Aim of the exercise
From the listing below, pick out each line that contains the string "pixels" and copy those lines.

Exercise data
----

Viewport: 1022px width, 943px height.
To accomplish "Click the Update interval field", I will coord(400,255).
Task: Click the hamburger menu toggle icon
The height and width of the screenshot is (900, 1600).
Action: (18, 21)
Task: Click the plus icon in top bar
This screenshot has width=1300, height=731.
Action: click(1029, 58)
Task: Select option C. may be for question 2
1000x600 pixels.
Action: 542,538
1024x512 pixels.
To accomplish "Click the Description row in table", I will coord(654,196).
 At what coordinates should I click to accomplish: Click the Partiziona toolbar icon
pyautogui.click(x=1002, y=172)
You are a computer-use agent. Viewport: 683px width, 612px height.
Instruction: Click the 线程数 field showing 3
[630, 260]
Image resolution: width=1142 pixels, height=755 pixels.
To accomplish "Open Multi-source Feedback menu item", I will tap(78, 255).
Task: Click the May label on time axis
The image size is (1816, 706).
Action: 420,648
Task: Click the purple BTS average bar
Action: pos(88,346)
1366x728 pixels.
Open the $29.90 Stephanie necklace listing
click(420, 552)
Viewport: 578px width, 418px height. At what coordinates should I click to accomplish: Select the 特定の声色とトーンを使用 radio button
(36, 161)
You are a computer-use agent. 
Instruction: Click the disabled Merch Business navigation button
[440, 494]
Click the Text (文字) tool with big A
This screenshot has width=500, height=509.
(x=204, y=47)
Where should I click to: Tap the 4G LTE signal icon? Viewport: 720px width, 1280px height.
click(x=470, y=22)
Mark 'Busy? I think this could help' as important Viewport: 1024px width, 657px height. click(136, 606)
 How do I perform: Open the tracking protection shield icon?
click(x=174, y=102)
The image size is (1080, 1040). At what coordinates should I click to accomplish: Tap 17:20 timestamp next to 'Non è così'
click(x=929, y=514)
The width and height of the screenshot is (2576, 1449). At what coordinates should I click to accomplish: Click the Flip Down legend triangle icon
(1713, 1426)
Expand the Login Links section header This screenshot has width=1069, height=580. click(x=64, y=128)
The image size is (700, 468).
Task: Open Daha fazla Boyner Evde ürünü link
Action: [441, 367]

----

Response to the task
1000x600 pixels.
1024x512 pixels.
Image resolution: width=1142 pixels, height=755 pixels.
1366x728 pixels.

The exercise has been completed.